Task brief ->
Look through the data that follows and copy each line with the string "screenshot".

Data provided ->

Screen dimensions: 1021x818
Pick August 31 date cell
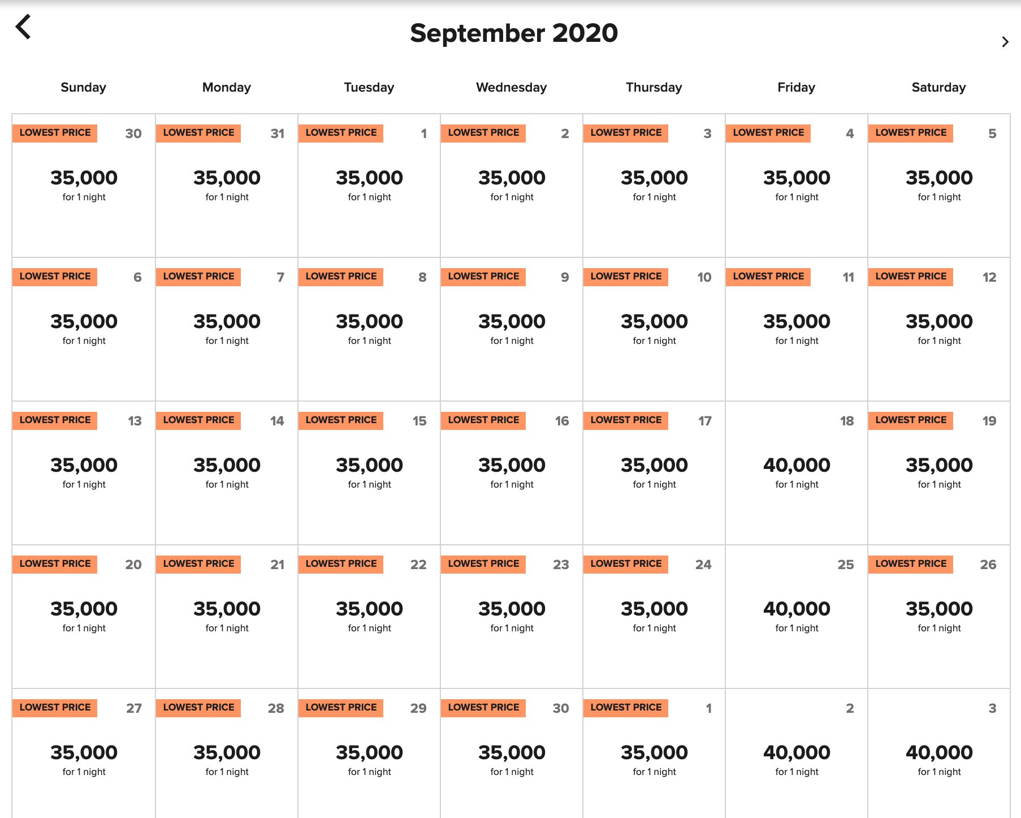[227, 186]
==
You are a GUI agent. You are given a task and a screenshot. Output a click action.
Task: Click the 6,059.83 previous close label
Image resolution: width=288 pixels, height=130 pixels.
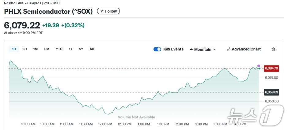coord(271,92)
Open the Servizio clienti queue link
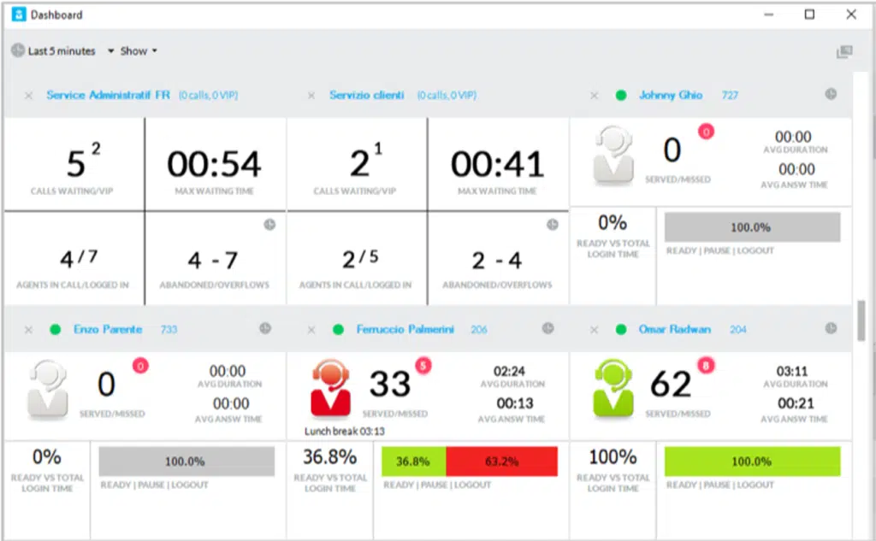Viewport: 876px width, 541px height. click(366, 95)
==
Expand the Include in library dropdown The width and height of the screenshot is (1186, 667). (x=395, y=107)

Result of the task ->
You are a GUI agent. You are given a task and a screenshot. Output a click action.
Expand the Include in library dropdown The width and height of the screenshot is (1186, 667). (x=395, y=107)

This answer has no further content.